I settled back on the couch for a while with BabyH resting on my chest. I rubbed her back as she stared at things with her developing eyes. There was peace for those moments. There was healing in my heart. I know, without a doubt, that that is what I am meant for, that is why I am here. Even though she’s not mine, to hold her in my arms felt right.

That is why I hold on. That is why I get up in the morning. One day, I have to believe, I will hold my own child in my arms. One day I won’t feel as empty as I do today.

Both and Neither

Jul 20, 2008 — 10:51 pm

One of the things I am currently struggling with is the fact that, in terms of TTCing, I don’t really fit in either camp.

The TTC forums – even the TTC after loss forums – are full of people excitedly charting and having sex and getting pregnant. I find it hard to read forums like that. I’m sure many of the infertiles reading this remember those forums. It makes my head hurt sometimes. I do not always feel hopeful and excited. Most of the TTC after loss people are dealing with issues regarding loss only… not infertility. I am out of place.

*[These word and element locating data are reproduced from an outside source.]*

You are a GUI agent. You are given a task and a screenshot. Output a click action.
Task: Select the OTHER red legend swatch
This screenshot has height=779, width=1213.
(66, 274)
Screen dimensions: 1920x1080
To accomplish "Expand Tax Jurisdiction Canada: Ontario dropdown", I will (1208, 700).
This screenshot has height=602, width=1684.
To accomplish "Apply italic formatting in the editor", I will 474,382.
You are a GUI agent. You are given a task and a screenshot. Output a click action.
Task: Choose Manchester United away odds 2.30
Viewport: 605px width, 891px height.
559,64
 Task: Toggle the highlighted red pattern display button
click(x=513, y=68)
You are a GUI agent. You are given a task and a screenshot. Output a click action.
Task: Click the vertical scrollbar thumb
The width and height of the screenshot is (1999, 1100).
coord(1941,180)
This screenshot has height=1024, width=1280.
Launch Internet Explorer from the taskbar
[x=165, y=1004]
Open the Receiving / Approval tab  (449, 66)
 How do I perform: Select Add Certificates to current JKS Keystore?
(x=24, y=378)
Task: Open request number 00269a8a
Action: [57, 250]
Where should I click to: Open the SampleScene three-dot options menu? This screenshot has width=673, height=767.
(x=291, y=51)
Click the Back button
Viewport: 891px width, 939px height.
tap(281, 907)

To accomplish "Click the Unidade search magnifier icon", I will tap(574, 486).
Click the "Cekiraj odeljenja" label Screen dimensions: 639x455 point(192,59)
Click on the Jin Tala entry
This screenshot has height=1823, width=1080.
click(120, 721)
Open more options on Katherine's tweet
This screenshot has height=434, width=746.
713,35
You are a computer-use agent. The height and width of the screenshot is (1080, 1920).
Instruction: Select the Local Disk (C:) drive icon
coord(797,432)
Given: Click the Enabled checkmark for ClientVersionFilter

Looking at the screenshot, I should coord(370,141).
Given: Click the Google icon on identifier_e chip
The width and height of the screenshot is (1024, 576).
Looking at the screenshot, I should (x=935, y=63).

The infertility threads and forums, however, also don’t seem to suit me right now. I am charting, I am having sex. I am a long ways away from doing an IVF cycle. I’m not on any meds. If that were the only issue then I’d still feel okay with it, but it’s not. The thing that goes through my head is what if I DO get pregnant normally? I can’t help thinking about what a blow it would be to those women who are still cycling and doing everything they can for me to join up and get pregnant while having sex.

The problem is simply that I don’t know. I don’t know if this is going to work or if we’re in it for the long haul again. And until I do know I don’t feel right joining either group. In a year I’ll be able to look back and see clearly…. but until I actually get pregnant I’m afraid I’m just… in limbo.

I just don’t see any groups for women dealing with infertility (or possible infertility) after late-term loss. I guess there’s just not enough of us on any one forum. I feel alone. :(

::

I discovered something last night that made me freak out briefly: my boobs still leak. They don’t leak on their own, which is why I never noticed anything out of the ordinary… but when I squeeze my nipples I sure as heck see milk. So I spazzed for a while wondering what the hell was up with this.

I looked it up and apparently it’s quite normal. That’s a relief.

::

I have more I could say but I’m getting a nice headache, so I think I’m going to lay down.